[INPUT RECORDS]
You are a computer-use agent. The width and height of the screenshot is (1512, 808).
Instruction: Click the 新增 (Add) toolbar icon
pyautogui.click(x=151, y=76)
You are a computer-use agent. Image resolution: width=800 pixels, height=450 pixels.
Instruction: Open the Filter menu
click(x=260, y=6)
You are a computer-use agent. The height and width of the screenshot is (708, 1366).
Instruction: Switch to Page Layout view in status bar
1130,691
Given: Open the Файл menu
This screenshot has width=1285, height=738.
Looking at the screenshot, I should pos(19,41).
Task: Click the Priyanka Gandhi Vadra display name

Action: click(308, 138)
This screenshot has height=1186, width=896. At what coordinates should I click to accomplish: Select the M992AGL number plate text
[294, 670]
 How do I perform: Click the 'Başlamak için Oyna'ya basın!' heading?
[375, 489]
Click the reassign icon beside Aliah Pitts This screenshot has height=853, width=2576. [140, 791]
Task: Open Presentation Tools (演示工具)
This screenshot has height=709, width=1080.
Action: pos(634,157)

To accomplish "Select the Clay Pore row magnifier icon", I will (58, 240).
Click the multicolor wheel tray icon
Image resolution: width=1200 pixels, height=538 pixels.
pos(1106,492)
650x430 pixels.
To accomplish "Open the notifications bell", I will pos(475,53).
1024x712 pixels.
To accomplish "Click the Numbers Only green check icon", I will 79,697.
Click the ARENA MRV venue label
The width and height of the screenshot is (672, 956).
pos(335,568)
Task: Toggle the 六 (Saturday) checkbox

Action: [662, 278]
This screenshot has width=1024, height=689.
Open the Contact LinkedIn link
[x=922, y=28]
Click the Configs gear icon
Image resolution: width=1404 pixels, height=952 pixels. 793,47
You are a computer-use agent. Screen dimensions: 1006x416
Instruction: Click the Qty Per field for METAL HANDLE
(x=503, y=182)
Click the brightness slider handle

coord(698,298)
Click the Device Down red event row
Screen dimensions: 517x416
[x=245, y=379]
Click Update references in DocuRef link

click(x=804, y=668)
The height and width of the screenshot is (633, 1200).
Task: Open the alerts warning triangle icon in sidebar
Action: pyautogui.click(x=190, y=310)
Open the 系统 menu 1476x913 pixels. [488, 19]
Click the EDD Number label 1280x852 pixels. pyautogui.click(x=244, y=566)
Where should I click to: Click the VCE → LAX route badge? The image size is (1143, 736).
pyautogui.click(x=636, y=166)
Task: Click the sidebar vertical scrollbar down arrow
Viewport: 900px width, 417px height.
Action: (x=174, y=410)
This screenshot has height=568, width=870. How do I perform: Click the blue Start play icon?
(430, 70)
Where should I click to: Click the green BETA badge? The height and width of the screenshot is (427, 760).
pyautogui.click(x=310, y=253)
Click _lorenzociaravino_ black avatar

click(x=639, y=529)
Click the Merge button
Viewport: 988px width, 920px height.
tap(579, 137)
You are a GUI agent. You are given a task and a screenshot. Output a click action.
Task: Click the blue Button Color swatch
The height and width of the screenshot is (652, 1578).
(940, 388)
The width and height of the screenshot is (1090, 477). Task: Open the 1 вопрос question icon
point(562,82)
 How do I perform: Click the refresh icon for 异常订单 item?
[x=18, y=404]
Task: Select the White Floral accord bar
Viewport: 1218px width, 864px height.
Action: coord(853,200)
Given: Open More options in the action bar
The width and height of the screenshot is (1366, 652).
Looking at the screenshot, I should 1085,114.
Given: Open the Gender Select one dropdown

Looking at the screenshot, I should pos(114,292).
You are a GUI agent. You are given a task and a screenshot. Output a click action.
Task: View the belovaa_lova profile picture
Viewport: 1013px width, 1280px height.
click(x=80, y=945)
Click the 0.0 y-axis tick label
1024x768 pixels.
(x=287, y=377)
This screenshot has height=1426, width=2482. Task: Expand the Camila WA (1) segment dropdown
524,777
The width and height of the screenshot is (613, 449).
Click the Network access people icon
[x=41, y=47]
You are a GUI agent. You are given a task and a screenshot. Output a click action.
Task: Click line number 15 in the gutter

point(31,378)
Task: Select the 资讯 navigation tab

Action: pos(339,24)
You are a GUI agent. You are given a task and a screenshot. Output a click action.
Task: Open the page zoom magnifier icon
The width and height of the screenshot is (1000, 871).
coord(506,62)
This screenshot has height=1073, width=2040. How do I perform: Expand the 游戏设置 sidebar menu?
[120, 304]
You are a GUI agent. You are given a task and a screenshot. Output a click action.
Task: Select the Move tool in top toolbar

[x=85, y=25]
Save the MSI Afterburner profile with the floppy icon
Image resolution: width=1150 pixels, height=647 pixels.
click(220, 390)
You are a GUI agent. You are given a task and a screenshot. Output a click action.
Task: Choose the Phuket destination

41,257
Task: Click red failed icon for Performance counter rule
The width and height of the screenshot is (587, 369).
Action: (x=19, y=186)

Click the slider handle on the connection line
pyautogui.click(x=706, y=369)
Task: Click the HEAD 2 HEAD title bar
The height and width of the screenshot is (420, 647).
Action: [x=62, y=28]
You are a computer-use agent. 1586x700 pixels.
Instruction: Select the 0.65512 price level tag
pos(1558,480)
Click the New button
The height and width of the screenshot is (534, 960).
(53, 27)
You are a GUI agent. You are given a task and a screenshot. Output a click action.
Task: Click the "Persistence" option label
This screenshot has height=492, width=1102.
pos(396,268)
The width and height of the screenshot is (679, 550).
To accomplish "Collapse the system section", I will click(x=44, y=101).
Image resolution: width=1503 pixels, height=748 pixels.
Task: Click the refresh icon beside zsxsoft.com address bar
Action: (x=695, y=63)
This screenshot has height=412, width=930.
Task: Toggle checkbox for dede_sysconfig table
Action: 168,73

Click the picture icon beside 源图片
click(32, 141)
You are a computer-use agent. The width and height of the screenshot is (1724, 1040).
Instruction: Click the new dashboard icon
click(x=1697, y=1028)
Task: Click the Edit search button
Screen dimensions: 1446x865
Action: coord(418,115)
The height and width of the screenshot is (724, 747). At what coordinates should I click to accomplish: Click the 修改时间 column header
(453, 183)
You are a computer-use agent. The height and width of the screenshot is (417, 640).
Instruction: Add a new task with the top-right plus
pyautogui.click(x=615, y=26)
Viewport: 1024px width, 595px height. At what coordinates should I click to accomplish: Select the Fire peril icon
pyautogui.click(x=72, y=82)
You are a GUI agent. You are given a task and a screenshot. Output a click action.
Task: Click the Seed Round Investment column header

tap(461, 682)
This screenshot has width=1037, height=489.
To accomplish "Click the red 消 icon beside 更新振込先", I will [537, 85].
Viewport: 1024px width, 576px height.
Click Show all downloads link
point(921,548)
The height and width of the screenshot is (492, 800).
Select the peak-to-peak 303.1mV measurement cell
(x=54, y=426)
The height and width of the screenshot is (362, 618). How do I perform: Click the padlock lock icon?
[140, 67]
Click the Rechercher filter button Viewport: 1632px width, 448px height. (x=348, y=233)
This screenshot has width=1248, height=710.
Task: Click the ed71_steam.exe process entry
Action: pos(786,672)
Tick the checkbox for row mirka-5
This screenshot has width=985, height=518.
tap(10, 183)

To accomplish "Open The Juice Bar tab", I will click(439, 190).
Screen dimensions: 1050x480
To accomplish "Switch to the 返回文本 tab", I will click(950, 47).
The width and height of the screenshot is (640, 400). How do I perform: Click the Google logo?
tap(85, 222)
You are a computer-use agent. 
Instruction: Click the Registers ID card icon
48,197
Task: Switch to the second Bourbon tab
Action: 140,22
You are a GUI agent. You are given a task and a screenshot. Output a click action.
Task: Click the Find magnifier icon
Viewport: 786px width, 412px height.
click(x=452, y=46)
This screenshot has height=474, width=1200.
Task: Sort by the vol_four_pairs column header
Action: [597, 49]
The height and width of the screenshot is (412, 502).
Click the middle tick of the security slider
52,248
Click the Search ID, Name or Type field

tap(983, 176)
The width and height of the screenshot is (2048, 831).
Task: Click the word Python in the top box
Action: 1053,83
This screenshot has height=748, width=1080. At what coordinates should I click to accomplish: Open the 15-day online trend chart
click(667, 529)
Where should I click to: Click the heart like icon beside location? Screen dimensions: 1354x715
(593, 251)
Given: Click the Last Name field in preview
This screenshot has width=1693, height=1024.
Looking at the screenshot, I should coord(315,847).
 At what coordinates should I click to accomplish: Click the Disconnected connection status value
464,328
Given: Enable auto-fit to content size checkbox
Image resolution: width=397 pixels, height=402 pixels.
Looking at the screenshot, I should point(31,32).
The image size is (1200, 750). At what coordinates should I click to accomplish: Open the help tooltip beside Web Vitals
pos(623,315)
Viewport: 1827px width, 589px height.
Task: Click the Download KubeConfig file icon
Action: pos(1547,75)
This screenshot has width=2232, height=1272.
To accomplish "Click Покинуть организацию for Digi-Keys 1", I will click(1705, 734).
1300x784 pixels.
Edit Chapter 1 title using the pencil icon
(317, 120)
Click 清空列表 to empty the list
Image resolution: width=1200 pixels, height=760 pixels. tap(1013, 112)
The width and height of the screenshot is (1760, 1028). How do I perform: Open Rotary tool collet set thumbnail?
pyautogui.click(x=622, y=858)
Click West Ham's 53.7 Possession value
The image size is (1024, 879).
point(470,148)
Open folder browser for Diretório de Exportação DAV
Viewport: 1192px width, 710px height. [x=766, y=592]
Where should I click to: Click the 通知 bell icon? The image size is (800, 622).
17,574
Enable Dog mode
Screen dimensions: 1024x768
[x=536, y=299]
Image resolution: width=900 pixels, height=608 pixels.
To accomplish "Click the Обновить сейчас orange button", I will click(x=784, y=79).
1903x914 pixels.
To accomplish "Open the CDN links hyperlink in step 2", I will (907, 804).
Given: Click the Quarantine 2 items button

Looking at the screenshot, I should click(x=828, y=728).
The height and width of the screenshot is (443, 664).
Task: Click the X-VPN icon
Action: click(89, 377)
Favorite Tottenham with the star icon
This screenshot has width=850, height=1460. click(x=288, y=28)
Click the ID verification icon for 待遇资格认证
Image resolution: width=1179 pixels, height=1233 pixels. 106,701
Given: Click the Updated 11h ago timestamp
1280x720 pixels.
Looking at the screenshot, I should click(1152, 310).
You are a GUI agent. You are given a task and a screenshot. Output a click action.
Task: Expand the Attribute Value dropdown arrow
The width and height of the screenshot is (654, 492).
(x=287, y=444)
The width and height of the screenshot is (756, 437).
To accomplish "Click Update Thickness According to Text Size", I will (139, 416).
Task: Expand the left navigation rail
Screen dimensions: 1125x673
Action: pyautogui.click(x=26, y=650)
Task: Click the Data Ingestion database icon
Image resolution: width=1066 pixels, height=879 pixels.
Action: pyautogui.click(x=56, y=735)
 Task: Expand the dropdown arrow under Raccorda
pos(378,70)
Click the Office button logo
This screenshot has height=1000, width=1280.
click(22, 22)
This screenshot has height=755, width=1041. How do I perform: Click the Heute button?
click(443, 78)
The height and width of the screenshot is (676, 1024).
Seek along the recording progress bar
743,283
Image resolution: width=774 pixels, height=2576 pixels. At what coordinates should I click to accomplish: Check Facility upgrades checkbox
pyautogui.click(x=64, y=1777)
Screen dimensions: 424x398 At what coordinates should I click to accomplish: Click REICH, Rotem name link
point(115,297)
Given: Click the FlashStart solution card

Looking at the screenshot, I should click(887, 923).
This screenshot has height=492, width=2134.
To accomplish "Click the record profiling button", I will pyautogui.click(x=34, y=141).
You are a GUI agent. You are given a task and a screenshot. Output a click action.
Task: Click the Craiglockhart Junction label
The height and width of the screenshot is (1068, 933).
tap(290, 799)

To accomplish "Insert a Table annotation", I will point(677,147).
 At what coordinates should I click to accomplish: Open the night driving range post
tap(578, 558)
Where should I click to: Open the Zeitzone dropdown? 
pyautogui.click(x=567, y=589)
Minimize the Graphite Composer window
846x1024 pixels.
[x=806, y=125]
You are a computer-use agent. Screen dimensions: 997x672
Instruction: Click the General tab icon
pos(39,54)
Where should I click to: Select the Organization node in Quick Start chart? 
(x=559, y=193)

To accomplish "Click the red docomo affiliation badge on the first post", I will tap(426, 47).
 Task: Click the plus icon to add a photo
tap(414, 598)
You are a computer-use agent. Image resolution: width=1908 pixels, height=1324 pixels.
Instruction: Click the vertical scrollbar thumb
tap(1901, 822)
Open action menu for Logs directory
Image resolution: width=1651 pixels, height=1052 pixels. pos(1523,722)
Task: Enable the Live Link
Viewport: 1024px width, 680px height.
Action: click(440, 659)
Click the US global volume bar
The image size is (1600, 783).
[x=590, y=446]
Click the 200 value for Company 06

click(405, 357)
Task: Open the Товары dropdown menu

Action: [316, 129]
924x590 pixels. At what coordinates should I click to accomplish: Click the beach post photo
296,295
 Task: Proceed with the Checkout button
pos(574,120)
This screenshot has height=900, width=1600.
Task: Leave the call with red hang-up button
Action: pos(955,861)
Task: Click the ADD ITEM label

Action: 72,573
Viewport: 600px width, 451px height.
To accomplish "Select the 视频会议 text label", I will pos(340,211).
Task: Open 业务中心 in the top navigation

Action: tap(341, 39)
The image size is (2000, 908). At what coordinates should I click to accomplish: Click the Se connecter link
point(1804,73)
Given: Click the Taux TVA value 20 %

[WORK TO COMPLETE]
Will you return exactly the lines above from the one with "Click the Network access people icon" down to the one with "Task: Open the page zoom magnifier icon", counting both as part of the range?

[TASK OUTPUT]
Click the Network access people icon
[x=41, y=47]
You are a GUI agent. You are given a task and a screenshot. Output a click action.
Task: Click line number 15 in the gutter

point(31,378)
Task: Select the 资讯 navigation tab

Action: pos(339,24)
You are a GUI agent. You are given a task and a screenshot. Output a click action.
Task: Open the page zoom magnifier icon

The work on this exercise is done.